Work instruction:
Can you rewrite the entries from the line containing "coordinates (312, 574)." through the line containing "y-tick-label: 10 is" as a numbered list, leaving out any blank lines?

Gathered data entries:
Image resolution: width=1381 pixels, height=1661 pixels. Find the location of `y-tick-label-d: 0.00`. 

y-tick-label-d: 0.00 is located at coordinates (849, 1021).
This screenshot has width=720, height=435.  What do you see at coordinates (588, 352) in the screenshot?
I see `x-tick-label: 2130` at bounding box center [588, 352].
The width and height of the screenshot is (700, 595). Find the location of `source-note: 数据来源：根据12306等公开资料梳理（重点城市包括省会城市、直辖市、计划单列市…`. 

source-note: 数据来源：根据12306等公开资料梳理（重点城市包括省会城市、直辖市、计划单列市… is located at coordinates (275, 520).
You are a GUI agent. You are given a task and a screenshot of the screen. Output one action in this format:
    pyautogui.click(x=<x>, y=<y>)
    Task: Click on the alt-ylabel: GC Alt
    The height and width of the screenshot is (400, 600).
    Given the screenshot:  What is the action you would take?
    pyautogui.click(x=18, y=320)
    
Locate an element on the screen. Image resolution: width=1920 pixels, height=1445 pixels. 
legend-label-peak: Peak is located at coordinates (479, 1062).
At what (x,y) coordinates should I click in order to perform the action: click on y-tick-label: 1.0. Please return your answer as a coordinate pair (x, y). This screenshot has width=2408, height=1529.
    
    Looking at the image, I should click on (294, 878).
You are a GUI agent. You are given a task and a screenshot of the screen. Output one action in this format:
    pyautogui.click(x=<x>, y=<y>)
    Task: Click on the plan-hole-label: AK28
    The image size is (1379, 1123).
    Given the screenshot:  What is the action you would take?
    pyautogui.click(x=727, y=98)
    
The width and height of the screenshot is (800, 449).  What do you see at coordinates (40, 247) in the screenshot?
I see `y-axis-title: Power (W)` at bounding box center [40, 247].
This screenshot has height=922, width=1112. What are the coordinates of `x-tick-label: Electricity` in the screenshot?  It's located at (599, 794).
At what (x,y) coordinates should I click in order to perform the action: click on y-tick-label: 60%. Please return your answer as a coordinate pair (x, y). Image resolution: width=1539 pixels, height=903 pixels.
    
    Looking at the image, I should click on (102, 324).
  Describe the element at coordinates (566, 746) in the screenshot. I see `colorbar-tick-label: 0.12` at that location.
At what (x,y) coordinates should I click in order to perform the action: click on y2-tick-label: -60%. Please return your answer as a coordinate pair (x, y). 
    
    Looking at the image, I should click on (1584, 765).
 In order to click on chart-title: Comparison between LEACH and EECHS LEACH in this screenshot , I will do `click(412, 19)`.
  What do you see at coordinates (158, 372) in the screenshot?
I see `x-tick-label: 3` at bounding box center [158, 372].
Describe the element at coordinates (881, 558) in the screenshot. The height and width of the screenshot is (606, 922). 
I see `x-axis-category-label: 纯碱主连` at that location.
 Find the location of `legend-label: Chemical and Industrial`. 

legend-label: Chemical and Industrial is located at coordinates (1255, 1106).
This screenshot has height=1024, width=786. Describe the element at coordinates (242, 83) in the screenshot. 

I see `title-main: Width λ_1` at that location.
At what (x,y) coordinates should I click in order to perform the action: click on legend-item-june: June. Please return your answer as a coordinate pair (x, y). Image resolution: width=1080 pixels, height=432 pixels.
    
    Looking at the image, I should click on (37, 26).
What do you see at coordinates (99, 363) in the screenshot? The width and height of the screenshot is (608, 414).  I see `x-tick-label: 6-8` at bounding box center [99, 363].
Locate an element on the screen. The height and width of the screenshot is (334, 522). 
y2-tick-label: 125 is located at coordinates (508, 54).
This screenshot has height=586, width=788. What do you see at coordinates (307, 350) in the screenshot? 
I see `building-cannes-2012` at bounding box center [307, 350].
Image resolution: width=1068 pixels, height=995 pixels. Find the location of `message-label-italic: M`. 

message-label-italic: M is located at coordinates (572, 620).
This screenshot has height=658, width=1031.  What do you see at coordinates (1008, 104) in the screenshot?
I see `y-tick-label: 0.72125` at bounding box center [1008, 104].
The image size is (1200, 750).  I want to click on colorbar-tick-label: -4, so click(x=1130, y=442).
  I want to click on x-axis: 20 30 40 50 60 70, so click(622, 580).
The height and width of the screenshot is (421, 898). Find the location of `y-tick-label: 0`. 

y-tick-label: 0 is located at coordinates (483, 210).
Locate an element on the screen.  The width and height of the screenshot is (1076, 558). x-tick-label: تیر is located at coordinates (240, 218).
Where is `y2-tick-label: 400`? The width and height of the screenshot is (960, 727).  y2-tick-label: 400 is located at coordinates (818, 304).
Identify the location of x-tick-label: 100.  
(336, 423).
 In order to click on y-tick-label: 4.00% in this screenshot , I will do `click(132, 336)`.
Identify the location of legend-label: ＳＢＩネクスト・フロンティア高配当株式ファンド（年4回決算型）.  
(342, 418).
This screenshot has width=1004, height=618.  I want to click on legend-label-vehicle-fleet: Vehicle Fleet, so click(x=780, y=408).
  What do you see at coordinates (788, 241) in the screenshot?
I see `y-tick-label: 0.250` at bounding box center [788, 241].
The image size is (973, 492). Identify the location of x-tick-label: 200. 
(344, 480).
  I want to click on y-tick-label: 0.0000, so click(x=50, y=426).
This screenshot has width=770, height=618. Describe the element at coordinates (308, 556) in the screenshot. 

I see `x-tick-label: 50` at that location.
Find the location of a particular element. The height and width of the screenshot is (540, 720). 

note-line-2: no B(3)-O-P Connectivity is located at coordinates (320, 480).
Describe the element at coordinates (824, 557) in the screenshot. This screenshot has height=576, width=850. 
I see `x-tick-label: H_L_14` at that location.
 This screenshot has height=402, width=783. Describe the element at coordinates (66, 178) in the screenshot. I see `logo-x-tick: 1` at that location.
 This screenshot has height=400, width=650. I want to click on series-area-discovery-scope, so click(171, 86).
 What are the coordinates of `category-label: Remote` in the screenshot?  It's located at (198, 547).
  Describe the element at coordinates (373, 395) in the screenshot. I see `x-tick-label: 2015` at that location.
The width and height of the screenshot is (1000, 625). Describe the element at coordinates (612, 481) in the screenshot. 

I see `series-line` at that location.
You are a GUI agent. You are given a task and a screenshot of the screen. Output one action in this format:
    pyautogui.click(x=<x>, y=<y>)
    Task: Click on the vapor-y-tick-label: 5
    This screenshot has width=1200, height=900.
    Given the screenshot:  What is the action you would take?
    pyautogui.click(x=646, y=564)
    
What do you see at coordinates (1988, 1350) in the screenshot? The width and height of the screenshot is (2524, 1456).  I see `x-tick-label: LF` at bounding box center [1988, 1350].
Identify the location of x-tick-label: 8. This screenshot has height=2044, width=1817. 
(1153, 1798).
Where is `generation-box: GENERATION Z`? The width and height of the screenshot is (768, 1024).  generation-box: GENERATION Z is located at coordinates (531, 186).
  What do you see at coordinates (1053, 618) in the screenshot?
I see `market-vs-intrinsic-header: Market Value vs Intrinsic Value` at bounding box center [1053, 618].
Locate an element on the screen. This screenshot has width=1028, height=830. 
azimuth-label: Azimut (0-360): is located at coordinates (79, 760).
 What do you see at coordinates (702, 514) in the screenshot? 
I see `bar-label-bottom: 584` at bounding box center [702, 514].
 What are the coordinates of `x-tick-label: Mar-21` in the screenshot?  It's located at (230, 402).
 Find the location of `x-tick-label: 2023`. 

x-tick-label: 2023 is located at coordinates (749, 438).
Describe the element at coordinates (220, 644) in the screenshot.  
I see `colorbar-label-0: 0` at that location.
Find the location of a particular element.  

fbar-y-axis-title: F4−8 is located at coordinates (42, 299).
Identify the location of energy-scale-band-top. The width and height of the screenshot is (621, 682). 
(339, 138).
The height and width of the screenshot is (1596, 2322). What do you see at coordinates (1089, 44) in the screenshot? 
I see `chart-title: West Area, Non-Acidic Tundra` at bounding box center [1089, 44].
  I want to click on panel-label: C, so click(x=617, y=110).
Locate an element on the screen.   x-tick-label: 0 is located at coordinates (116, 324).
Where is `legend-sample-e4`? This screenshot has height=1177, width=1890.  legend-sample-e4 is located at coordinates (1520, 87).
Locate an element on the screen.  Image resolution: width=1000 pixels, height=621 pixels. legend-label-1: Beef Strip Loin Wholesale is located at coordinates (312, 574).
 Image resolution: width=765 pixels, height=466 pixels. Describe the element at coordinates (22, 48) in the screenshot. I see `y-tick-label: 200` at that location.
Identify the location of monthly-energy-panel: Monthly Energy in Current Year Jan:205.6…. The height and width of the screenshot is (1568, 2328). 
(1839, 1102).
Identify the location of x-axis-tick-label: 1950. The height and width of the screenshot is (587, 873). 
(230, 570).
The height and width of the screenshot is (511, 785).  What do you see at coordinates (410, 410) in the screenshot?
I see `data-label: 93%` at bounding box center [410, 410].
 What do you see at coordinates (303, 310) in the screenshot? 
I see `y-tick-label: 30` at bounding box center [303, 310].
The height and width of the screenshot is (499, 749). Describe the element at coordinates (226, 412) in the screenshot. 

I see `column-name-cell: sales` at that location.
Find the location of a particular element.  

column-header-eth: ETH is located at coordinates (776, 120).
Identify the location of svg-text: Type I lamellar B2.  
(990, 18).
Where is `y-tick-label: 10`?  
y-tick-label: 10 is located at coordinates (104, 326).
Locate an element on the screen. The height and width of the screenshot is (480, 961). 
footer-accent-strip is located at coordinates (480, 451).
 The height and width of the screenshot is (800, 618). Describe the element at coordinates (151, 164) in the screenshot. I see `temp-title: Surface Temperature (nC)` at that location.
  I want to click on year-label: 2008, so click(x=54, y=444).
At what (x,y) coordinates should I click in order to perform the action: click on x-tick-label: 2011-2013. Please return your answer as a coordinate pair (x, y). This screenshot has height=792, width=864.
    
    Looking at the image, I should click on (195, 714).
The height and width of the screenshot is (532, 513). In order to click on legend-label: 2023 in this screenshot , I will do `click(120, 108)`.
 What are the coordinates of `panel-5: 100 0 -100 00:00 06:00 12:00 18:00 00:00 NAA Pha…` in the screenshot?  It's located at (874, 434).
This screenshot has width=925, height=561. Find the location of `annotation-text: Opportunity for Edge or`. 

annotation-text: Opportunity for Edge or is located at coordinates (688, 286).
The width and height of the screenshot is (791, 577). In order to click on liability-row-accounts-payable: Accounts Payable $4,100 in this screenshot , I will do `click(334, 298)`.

Answer to this task:
1. Locate an element on the screen.  Image resolution: width=1000 pixels, height=621 pixels. legend-label-1: Beef Strip Loin Wholesale is located at coordinates (312, 574).
2.  Image resolution: width=765 pixels, height=466 pixels. Describe the element at coordinates (22, 48) in the screenshot. I see `y-tick-label: 200` at that location.
3. Identify the location of monthly-energy-panel: Monthly Energy in Current Year Jan:205.6…. The height and width of the screenshot is (1568, 2328). 
4. (1839, 1102).
5. Identify the location of x-axis-tick-label: 1950. The height and width of the screenshot is (587, 873). 
6. (230, 570).
7. The height and width of the screenshot is (511, 785).  What do you see at coordinates (410, 410) in the screenshot?
8. I see `data-label: 93%` at bounding box center [410, 410].
9.  What do you see at coordinates (303, 310) in the screenshot? 
10. I see `y-tick-label: 30` at bounding box center [303, 310].
11. The height and width of the screenshot is (499, 749). Describe the element at coordinates (226, 412) in the screenshot. 
12. I see `column-name-cell: sales` at that location.
13. Find the location of a particular element.  
14. column-header-eth: ETH is located at coordinates (776, 120).
15. Identify the location of svg-text: Type I lamellar B2.  
16. (990, 18).
17. Where is `y-tick-label: 10`?  
18. y-tick-label: 10 is located at coordinates (104, 326).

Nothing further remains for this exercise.